Led by UNL’s Xiao Cheng Zeng and former visiting professor Yi Gao, new research has revealed four atomic arrangements of a gold nanoparticle cluster. The arrangements exhibit much lower potential energy and greater stability than a standard-setting configuration reported last year by a Nobel Prize-winning team from Stanford University.
The modeling of these arrangements could inform the cluster’s use as a transporter of pharmaceutical drugs and as a catalyst for removing pollutants from vehicular emissions or other industrial byproducts, Zeng said.
Zeng and his colleagues unveiled the arrangements for a molecule featuring 68 gold atoms and 32 pairs of bonded sulfur-hydrogen atoms. Sixteen of the gold atoms form the molecule’s core; the remainder bond with the sulfur and hydrogen to form a protective coating that stems from the core.
Differences in atomic arrangements can alter molecular energy and stability, with less potential energy making for a more stable molecule. The team calculates that one of the arrangements may represent the most stable possible structure in a molecule with its composition.
“Our group has helped lead the front on nano-gold research over the past 10 years,” said Zeng, an Ameritas University Professor of chemistry. “We’ve now found new coating structures of much lower energy, meaning they are closer to the reality than (previous) analyses. So the deciphering of this coating structure is major progress.”
The researchers reported their findings in the April 24 edition of Science Advances, an online journal from the American Association for the Advancement of Science.
The structure of the molecule’s gold core was previously detailed by the Stanford team. Building on this, Zeng and his colleagues used a computational framework dubbed “divide-and-protect” to configure potential arrangements of the remaining gold atoms and sulfur-hydrogen pairs surrounding the core.
The researchers already knew that the atomic coating features staple-shaped linkages of various lengths.

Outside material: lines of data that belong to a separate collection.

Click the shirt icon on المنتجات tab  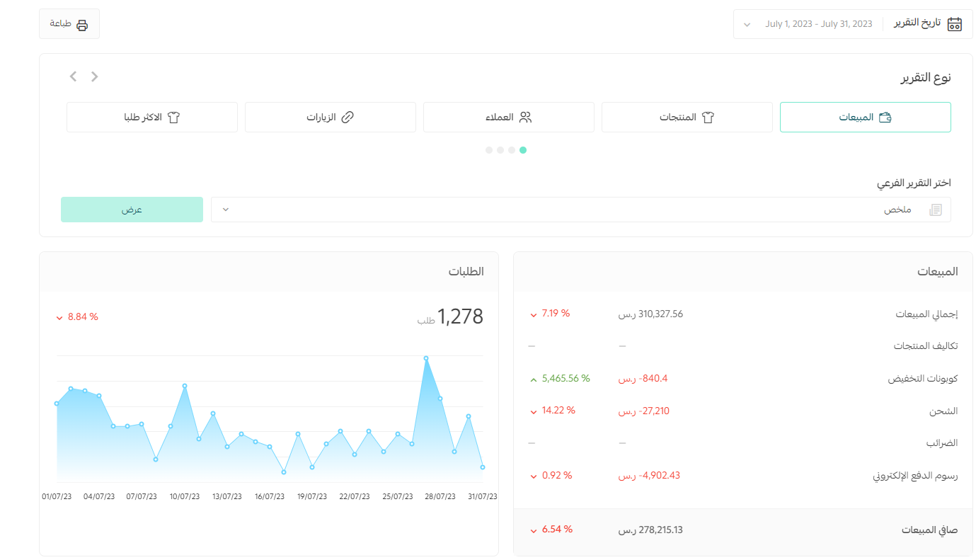(x=708, y=118)
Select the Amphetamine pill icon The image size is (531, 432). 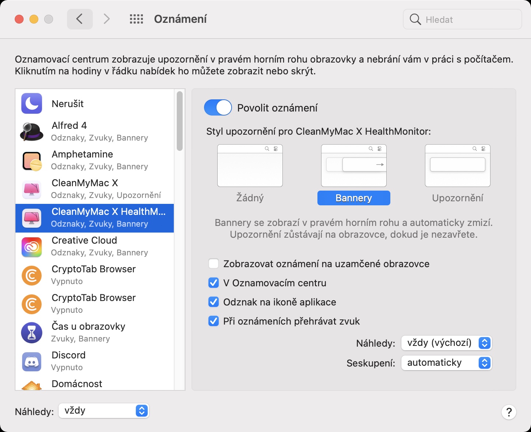32,161

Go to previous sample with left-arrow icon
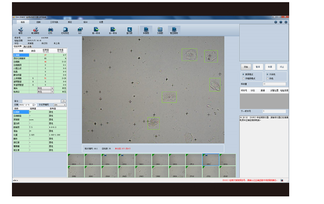[96, 30]
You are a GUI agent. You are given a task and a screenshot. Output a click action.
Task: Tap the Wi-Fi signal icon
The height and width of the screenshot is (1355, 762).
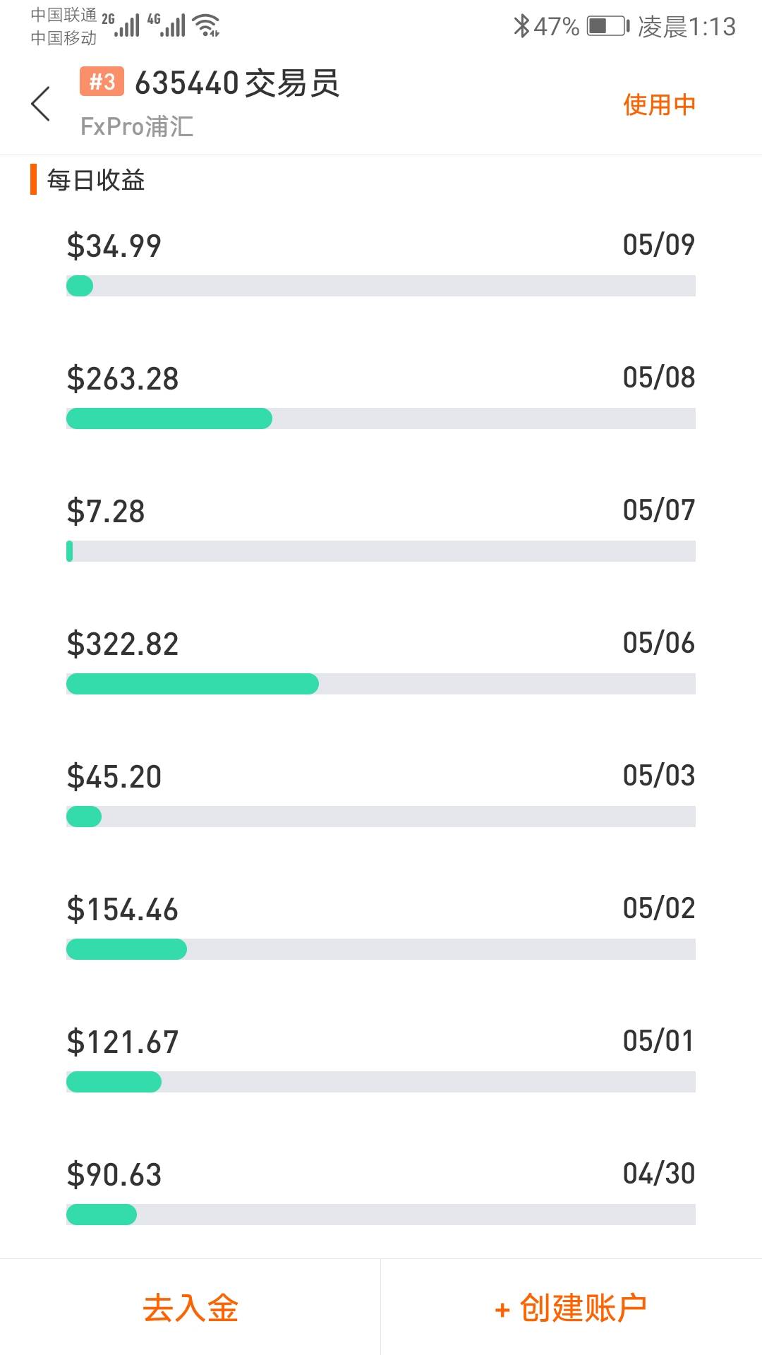(x=207, y=25)
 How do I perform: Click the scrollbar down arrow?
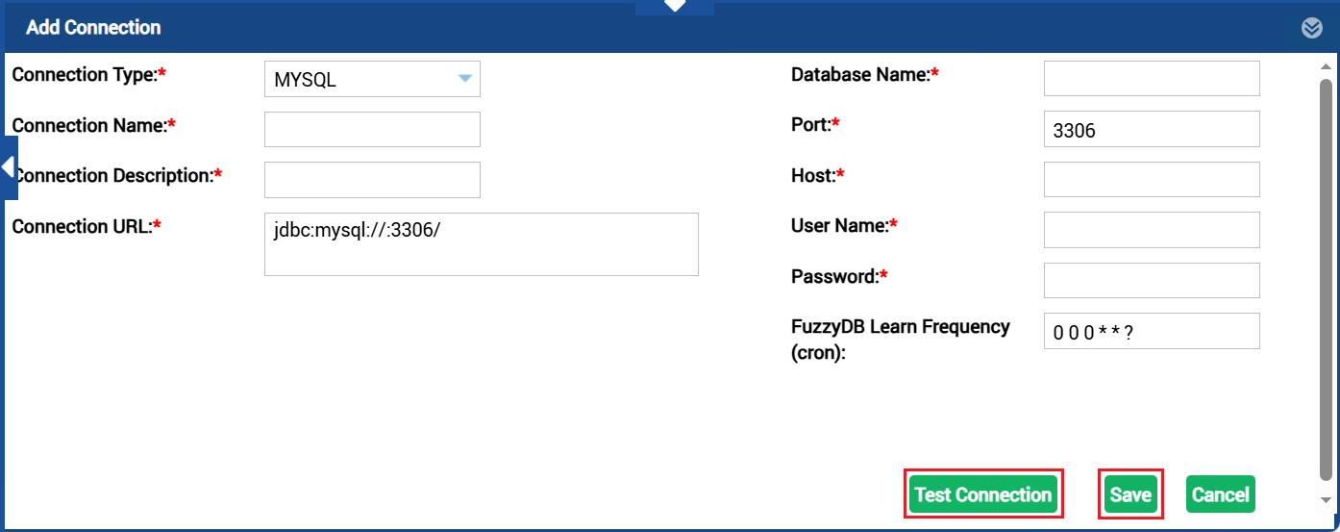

They also knew the potential atomic composition of each short, medium and long staple – such as the fact that a short staple consists of two sulfur atoms bonded with one gold.
By combining this information with their knowledge of how many atoms reside outside the core, the team reduced the number of potential arrangements from millions to mere hundreds.
“We divided 32 into the short, middle and long (permutations),” said Zeng, who helped develop the divide-and-protect approach in 2008. “We lined up all those possible arrangements, and then we computed their energies to find the most stable ones.
“Without those rules, it’s like finding a needle in the Platte River. With them, it’s like finding a needle in the fountain outside the Nebraska Union. It’s still hard, but it’s much more manageable. You have a much narrower range.”
The researchers resorted to the computational approach because of the difficulty of capturing the structure via X-ray crystallography or single-particle transmission electron microscopy, two of the most common imaging methods at the atomic scale.
Knowing the nanoparticle’s most stable configurations, Zeng said, could allow biomedical engineers to identify appropriate binding sites for drugs used to treat cancer and other diseases. The findings could also optimize the use of gold nanoparticles in catalyzing the oxidation process that transforms dangerous carbon monoxide emissions into the less noxious carbon dioxide, he said.
Zeng and Gao co-authored the study with Wen Wu Xu, who works with Gao at the Shanghai Institute of Applied Physics. The team, which received support from the U.S. Army Research Laboratory and UNL’s Nebraska Center for Energy Sciences Research, performed most of its computational analyses through the Holland Computing Center.